Vegan Mayonnaise
Tags / Categories: Creamy, Tangy, Plant-Based, Egg-Free, Oil-Based, American, Condiment, Sandwich Spread, Salad Dressing
Quick Info Box
- Prep Time: 5 minutes
- Cook Time: 0 minutes
- Total Time: 5 minutes
- Difficulty Level: Easy
- Yield: About 1 cup (240 ml)
Introduction
If you’ve ever missed the creamy, tangy goodness of mayonnaise on a sandwich or in a salad dressing, but want to keep things completely plant-based, you’re in for a treat. Vegan mayonnaise is surprisingly simple to make right at home, and it’s not only kinder to the planet but also endlessly customizable. Let’s dive into a recipe that brings that rich, smooth texture without any eggs or dairy.
Vegan Mayonnaise Ingredients
- 1/2 cup unsweetened soy milk (or other plant milk like oat or pea-based)
- 1 cup neutral oil (like sunflower, grapeseed, or light olive oil)
- 1 tablespoon apple cider vinegar or lemon juice
- 1 teaspoon Dijon mustard
- 1/2 teaspoon salt (more to taste)
- 1/4 teaspoon garlic powder (optional, but oh-so-good)
- 1 teaspoon maple syrup or agave (optional for a touch of sweetness)
How to Make Vegan Mayonnaise: A Smooth & Creamy Delight
Ready to blend up something magic? Don’t worry if you’re new to making mayo at home — it’s like giving your blender or hand mixer a chance to dazzle. Here’s a step-by-step guide that’ll have you spooning out creamy goodness in minutes.
- Start With Your Plant Milk: Pour the soy milk into a tall mixing container or the bowl of a powerful blender.
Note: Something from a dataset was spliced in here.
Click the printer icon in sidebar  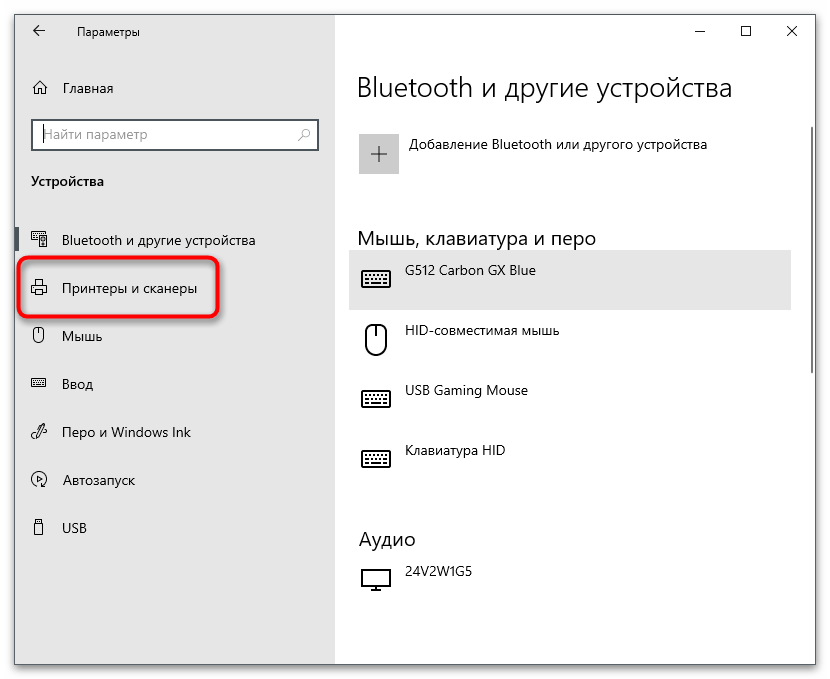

Soy milk is especially great because its protein content helps the emulsification, but you can swap it with other plant milks low in fat.
- Add the Acidity: Toss in the apple cider vinegar or fresh lemon juice. This adds that classic tang and gives your vegan mayo that authentic kick.
- Mustard Magic: Add the Dijon mustard. It’s not just for flavor but also helps stabilize the mixture, improving the texture.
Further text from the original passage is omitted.